Shree Renuka Sugars Ltd.: Sweeten your portfolio
Initiating with Outperform, TP of Rs107/share (25% upside)
Shree Renuka Sugars (SHRS IN) is India’s largest sugar company. Our positive
view on SHRS is based on improving global sugar supply outlook due to adverse
weather in key sugar producing regions. Further, South India-based integrated
sugar producers (like SHRS) are likely to fare better than their North Indian
peers in a year of domestic surplus (SS11E). We believe SHRS will be a key
beneficiary of impending reforms in the domestic sugar industry.
Well placed to benefit from global supply/demand tightness
Global supply-demand has turned favourable: Dry weather has affected the
outlook for Russian, European and South African output, while raising concerns
over the size of Brazil’s 2011 cane crop.

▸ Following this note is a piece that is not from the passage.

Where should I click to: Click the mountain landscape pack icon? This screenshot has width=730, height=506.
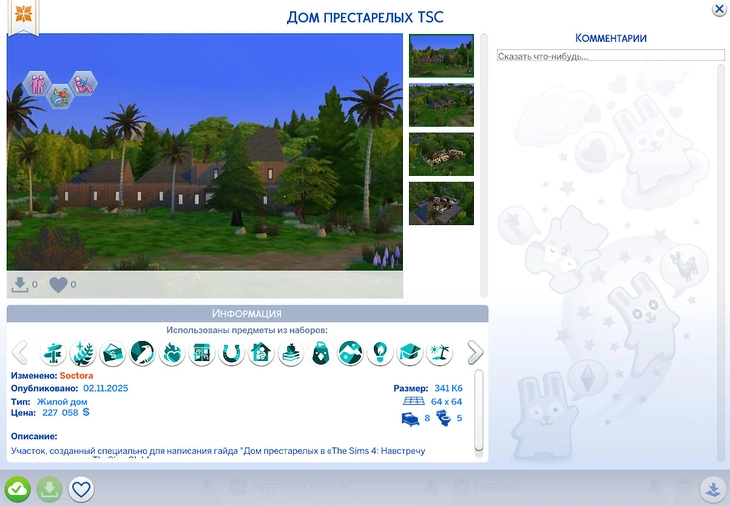(x=350, y=353)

Meanwhile, wet weather has led to
downgrades in Pakistani, Central American and Indonesian production. Our agricommodities
analyst, Kona Haque, believes sugar balance will be tight in SS11.
Ideally located to capture white premium: Post its recent acquisitions, SHRS
has 60,000 TCD crushing capacity in Brazil along with 5,000 TPD export refinery
in India. SHRS has positioned itself to take advantage of favourable global
balance and white premium. SHRS benefits from its proximity to large sugar
importing countries (China, Middle East) as well as the largest exporter (Brazil).
South based integrated mills better placed in surplus year
Sugar production is likely to be 36% higher in SS11E aided by good monsoon
and 15% higher cane cultivation. While all sugar companies face a challenge in
negotiating lower cane price this year, we believe South Indian mills are more
likely to succeed than North Indian mills. In absence of state advised price in the
south, SHRS has been able to loosely link cane costs to sugar prices.
Sugar sector reforms will potentially boost profits by 25%
Sugar is a highly regulated industry in India. The government regulates sugar
sales by administering a monthly release quota for every mill as well as
procuring at less than market price (levy sugar) for subsidised public distribution.
The minimum price for cane procurement is also set by the government. The
prospects for sugar decontrol is gathering momentum. The government has
recently cut the levy sugar burden from 20% of production to 10% for SS11E.
We are hopeful of gradual deregulation taking place, which will be a big boost for
the Indian sugar industry.
40% ahead of consensus – Brazil likely surprise factor
Strong cashflows alleviate concerns on leverage. SHRS’ gearing is at 1.7x
and debt coverage at 3.3x. However, strong cashflow (US$330m) will bring down
debt coverage to 2.3x by FY12E. SHRS’ Brazilian debt of US$950m has a
repayment tenure of ten years, with first repayment starting in 2013.
Our FY11E EPS of Rs9.4 is 40% ahead of consensus as we expect higher
contribution from Brazil amidst improving sugar outlook.
SHRS is currently trading at 1.7x and 6.7x its FY12E P/BV and EV/EBITDA,
respectively. Our target price is based on mid-cycle multiples of 2.1x P/BV given
the shift in global sugar outlook and expectations of deregulation in India.